Владимир ВИННИКОВ. Захар, в 2010 году в издательстве «Молодая гвардия» в знаменитой серии «Жизнь замечательных людей» вышла ваша биография Леонида Максимовича Леонова. В предисловии вы указываете, что эту идею подсказал вам Дмитрий Львович Быков в 2005 году. Получается, что от замысла до воплощения прошло не более пяти лет. Между тем, собранный для книги материал — огромен, чувствуется, что за каждым предложением стоит большая и кропотливая работа, и, наверное, далеко не всё из «раскопанного» вами вошло в опубликованный текст.

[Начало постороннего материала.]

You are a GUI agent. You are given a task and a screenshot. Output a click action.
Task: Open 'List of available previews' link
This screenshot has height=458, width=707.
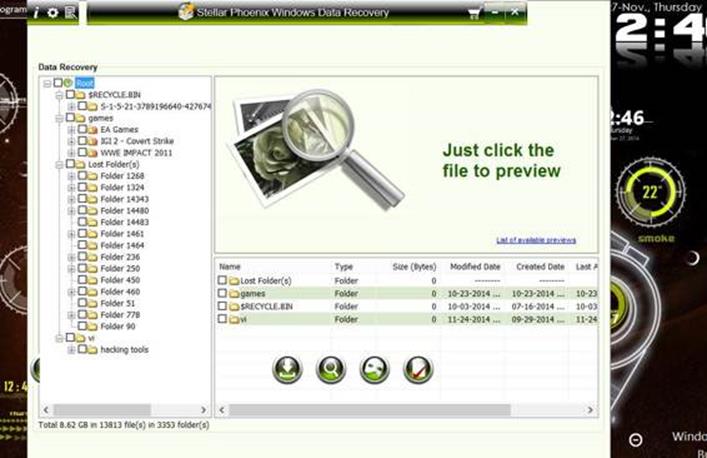tap(536, 240)
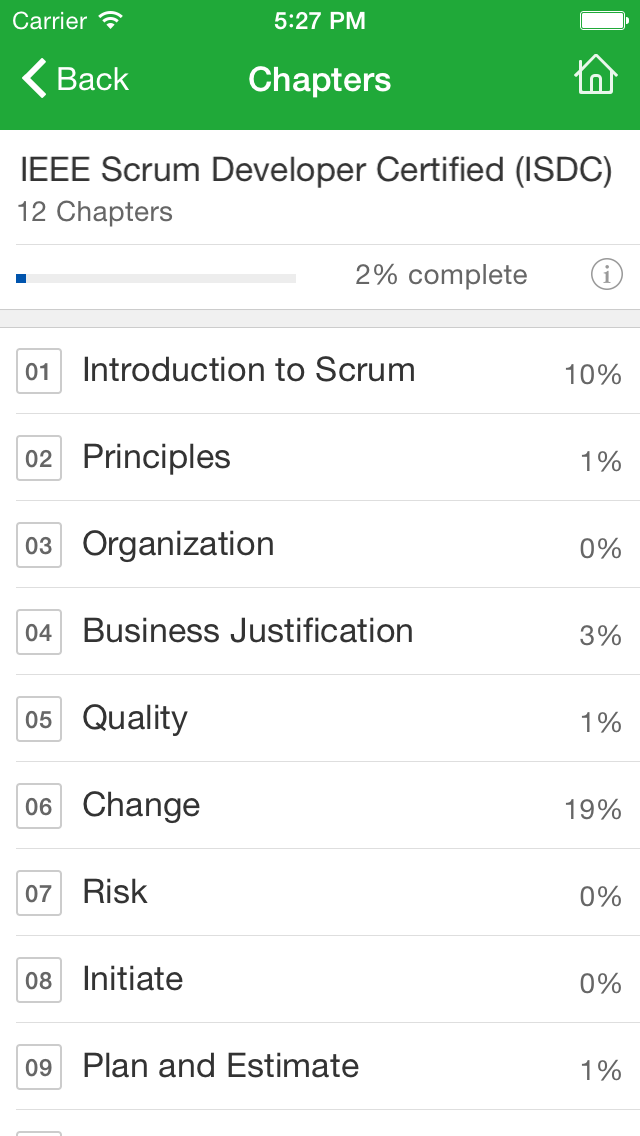Select the Organization chapter
Viewport: 640px width, 1136px height.
(178, 545)
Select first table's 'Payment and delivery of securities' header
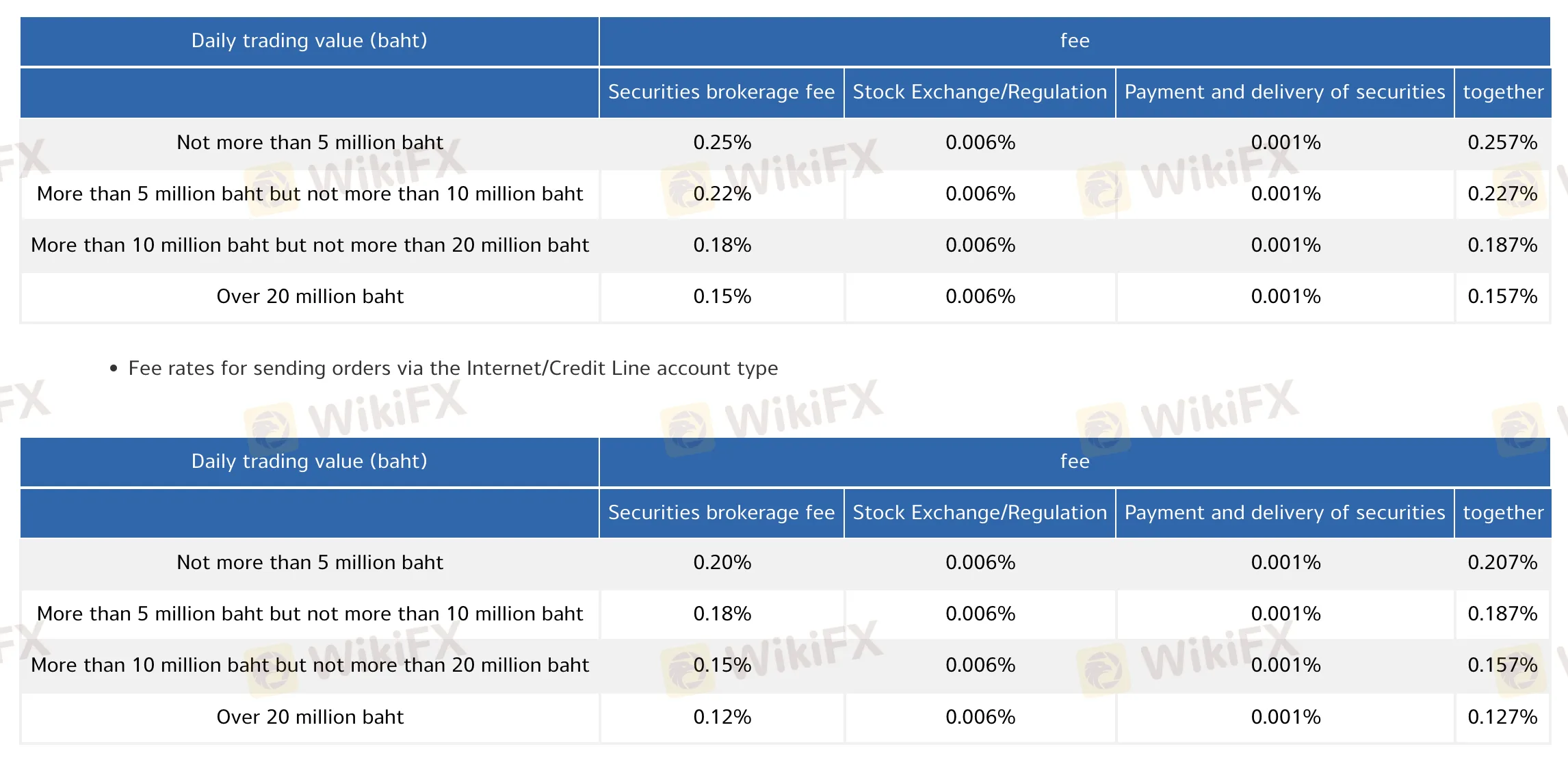Image resolution: width=1568 pixels, height=762 pixels. (1285, 92)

То есть вы несколько лет своей жизни всерьёз занимались феноменом Леонова, даже если учитывать вклад тех людей, которые вам помогали в процессе работы. В чём заключался личный, как принято сейчас говорить, вызов для вас, и насколько, по вашему внутреннему ощущению, вы сумели на него ответить? «Леоновская» тема уже закрыта для Захара Прилепина, или же она каким-то образом продолжается и сегодня? Скажем, на Донбассе или в работе Русского художественного союза, одним из инициаторов создания которого вы являетесь?
Захар ПРИЛЕПИН. Пять лет — вполне серьёзный срок для такой работы, тем более что, во-первых, я достаточно быстро пишу, а во-вторых, в те годы я уже имел материальные возможности, чтобы несколько месяцев кряду заниматься чем-то одним — в данном случае Леоновым. То есть, по факту — я не работал ни над чем другим и на работу не ходил. Помощников у меня не было.
О вызове я не думал — просто был влюблён в прозу Леонова, в самом лучшем смысле зачарован его судьбой, его образом мышления, его купеческой устойчивостью, его играми со временем и собственной биографией, его стоическим пессимизмом.
И я был по-настоящему счастлив, когда писал о нём. Я точно знал, что делаю очень важную работу.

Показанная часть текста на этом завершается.